[Opening Provided data section]
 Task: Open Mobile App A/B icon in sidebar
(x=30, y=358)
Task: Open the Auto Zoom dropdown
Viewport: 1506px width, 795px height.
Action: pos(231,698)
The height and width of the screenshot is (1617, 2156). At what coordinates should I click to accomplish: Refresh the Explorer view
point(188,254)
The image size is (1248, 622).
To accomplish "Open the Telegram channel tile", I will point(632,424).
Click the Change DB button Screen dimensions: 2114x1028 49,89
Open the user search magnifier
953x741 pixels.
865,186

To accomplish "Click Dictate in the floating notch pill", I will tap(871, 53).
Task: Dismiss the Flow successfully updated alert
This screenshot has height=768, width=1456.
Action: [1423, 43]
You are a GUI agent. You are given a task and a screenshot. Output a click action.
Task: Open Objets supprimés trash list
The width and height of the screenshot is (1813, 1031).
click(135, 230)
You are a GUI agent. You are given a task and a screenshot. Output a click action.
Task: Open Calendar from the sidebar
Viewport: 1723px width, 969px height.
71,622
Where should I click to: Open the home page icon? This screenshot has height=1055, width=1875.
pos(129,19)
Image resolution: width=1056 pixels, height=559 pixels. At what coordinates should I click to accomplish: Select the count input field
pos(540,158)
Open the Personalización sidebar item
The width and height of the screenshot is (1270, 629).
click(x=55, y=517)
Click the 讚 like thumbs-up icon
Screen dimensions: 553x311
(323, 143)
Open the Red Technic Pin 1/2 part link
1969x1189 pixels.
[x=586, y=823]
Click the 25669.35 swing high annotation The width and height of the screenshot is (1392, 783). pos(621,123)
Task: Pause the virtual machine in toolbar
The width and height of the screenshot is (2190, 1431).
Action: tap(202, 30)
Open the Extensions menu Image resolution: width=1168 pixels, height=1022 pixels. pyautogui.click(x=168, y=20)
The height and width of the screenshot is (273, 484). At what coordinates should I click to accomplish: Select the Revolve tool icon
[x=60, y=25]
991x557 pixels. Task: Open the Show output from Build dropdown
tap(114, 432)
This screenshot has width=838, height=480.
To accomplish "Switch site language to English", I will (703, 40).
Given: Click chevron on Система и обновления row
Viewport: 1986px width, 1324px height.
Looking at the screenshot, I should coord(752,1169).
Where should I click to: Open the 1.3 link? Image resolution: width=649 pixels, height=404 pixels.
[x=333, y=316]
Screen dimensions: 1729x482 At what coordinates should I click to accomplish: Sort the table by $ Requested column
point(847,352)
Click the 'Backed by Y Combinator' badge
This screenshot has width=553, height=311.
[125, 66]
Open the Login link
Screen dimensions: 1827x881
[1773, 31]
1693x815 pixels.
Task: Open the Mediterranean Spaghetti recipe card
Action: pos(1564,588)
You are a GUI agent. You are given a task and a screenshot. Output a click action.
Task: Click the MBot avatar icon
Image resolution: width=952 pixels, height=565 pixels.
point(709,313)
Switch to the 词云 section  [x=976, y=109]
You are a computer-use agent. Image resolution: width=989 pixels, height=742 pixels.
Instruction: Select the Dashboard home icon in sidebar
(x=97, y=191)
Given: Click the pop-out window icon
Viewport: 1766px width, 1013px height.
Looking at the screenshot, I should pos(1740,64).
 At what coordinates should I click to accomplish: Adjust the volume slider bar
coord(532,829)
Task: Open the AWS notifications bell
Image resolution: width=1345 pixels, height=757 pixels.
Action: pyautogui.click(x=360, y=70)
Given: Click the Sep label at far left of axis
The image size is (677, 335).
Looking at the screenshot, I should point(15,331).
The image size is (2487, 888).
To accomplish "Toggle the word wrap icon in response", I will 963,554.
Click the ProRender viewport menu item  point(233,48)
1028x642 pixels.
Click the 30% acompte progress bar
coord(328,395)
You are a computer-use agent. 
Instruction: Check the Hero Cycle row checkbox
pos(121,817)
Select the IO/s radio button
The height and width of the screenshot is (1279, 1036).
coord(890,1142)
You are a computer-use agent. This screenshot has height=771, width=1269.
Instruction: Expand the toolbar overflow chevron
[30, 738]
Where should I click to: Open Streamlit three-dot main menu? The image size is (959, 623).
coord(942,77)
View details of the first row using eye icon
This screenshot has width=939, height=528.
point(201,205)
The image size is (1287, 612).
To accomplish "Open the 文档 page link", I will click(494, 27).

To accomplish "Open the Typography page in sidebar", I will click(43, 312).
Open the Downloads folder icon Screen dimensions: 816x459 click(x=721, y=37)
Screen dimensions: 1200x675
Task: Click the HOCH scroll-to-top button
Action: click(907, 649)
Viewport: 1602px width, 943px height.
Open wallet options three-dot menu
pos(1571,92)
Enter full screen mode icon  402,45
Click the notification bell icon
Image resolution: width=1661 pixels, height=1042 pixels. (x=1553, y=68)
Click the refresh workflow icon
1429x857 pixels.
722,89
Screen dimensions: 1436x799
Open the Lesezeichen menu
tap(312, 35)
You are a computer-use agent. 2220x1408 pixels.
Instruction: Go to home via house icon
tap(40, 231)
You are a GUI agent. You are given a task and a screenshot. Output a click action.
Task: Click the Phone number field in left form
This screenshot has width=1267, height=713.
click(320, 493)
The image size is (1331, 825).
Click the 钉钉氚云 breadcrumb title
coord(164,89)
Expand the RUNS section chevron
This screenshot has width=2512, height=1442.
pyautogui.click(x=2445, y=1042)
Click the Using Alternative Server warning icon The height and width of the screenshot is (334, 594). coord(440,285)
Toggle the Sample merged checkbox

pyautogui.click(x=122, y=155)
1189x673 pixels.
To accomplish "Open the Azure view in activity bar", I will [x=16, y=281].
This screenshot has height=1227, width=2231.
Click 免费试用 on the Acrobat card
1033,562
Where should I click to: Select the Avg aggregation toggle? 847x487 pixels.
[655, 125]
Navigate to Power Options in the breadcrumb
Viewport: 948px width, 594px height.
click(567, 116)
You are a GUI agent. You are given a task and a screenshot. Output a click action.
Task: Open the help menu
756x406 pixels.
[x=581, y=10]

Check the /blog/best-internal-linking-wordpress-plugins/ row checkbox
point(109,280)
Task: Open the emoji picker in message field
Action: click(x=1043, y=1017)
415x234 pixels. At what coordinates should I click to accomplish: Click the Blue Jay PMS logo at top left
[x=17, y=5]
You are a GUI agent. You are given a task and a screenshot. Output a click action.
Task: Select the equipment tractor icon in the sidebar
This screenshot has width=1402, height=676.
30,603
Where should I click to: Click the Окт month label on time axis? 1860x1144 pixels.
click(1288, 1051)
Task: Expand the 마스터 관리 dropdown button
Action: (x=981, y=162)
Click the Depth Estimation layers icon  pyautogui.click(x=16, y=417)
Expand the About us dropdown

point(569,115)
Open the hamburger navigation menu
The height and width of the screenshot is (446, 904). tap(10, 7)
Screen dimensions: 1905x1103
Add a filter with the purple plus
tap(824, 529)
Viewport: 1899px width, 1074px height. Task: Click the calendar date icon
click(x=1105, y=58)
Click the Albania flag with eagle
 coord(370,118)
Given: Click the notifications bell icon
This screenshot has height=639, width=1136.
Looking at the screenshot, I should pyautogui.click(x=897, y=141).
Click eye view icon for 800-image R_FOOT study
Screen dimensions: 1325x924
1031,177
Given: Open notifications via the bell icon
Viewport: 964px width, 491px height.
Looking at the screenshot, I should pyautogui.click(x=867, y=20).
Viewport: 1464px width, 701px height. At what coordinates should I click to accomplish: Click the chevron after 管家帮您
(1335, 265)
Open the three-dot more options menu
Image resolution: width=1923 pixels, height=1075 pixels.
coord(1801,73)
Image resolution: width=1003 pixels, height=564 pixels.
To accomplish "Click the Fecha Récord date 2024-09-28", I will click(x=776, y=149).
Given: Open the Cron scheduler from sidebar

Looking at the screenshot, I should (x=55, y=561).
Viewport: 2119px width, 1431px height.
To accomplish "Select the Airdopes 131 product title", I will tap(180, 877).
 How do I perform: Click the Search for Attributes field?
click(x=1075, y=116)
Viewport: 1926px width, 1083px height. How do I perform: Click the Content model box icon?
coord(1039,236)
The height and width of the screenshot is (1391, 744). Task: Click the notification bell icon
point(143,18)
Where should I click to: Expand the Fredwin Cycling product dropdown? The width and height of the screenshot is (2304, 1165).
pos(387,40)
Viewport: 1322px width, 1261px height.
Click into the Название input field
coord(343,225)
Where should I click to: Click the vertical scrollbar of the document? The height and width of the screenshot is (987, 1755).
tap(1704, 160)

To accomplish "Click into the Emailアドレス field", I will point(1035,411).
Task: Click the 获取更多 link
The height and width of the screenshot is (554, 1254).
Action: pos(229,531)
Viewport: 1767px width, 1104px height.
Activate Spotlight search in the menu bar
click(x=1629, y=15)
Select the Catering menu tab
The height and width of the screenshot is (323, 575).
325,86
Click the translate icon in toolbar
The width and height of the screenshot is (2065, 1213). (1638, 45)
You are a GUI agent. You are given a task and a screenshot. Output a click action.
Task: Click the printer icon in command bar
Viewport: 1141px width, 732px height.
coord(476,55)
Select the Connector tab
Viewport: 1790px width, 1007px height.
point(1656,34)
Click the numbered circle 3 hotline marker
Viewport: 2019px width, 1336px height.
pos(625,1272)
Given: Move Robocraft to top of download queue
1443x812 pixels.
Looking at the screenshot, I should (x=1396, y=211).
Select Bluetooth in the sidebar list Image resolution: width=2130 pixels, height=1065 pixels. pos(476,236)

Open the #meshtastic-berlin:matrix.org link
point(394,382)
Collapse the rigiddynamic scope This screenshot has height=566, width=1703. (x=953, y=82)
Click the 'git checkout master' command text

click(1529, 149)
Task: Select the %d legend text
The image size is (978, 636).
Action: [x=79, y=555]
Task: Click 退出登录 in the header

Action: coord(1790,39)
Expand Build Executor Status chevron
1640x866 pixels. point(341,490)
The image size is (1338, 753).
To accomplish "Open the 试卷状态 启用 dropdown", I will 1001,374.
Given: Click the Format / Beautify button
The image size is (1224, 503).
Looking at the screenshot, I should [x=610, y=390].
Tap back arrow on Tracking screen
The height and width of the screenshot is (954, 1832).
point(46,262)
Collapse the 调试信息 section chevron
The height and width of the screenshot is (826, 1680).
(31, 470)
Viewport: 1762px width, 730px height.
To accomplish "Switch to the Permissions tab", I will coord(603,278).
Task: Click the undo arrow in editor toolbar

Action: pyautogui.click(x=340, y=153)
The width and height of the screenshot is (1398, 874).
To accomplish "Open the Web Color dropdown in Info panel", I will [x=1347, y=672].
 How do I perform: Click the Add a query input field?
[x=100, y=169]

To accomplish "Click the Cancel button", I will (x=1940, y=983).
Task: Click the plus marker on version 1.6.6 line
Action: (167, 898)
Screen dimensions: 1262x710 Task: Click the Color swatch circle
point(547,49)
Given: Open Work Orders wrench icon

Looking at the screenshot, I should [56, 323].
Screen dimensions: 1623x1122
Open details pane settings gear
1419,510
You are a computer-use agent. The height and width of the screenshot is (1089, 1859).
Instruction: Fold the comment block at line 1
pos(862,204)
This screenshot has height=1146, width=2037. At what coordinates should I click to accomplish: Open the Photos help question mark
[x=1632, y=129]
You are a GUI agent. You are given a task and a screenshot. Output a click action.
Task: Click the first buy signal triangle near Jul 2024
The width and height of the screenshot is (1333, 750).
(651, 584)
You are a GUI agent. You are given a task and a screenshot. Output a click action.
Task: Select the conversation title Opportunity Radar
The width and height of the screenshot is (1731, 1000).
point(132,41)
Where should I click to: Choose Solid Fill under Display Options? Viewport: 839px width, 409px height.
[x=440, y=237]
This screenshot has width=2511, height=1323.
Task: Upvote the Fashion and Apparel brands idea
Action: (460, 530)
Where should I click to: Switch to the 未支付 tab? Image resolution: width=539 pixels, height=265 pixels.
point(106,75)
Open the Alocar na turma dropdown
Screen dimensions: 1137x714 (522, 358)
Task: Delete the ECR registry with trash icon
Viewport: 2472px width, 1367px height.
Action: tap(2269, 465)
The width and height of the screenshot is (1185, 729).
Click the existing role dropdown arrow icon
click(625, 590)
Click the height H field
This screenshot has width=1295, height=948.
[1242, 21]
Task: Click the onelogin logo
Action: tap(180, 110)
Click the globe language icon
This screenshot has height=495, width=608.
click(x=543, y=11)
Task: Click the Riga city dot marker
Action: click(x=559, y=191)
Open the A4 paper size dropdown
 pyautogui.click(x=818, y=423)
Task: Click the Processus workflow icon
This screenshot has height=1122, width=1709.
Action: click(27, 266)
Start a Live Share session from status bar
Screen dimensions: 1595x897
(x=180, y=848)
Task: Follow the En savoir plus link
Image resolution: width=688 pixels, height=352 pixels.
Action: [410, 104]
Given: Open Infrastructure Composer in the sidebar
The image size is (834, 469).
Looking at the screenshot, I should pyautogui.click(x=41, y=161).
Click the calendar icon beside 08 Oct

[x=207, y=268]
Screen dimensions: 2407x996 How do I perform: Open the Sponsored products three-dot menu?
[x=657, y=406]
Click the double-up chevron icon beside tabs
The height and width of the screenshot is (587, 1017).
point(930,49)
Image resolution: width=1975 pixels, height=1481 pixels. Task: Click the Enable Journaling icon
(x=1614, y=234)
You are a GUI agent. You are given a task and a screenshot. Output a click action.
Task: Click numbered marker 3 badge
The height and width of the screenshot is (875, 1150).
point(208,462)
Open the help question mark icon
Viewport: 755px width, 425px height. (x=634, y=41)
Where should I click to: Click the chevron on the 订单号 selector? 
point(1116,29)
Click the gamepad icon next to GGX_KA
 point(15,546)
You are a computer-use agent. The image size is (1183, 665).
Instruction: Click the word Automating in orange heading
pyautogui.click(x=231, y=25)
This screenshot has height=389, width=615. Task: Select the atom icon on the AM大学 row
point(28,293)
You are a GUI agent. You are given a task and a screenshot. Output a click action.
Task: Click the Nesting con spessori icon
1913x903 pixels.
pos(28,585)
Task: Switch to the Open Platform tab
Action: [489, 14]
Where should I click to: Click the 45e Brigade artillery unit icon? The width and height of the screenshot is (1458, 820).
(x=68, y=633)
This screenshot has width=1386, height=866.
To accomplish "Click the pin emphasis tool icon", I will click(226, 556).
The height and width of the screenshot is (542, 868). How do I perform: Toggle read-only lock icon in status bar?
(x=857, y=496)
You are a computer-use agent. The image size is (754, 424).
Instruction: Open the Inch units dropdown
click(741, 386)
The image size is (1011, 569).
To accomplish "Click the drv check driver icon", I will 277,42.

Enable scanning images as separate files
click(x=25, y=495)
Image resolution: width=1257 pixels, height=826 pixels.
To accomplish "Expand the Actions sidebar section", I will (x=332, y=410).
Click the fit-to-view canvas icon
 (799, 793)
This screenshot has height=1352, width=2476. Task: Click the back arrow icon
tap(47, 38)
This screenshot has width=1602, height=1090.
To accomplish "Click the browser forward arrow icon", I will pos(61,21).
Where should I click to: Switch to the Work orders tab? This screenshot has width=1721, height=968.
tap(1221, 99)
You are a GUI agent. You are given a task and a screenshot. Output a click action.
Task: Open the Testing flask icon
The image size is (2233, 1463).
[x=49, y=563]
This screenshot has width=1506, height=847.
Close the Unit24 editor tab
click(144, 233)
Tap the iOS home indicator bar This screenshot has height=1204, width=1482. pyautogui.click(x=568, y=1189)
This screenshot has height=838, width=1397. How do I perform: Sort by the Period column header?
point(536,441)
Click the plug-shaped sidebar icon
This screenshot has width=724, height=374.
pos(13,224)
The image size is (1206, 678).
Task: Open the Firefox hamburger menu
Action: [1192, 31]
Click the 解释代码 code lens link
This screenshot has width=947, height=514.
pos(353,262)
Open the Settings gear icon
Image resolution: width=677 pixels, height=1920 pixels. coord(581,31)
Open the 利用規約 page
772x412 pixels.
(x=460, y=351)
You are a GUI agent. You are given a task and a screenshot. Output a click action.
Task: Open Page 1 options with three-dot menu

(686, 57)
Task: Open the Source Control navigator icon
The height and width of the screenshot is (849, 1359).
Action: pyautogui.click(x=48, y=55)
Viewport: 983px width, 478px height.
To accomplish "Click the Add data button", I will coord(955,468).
[Closing Provided data section]
■ Work to complete:
Beginning with the line in which "Open the 利用規約 page" appears, set down each line through the last one in the listing, unchanged and with no extras.

■ Answer space:
Open the 利用規約 page
772x412 pixels.
(x=460, y=351)
You are a GUI agent. You are given a task and a screenshot. Output a click action.
Task: Open Page 1 options with three-dot menu

(686, 57)
Task: Open the Source Control navigator icon
The height and width of the screenshot is (849, 1359).
Action: pyautogui.click(x=48, y=55)
Viewport: 983px width, 478px height.
To accomplish "Click the Add data button", I will coord(955,468).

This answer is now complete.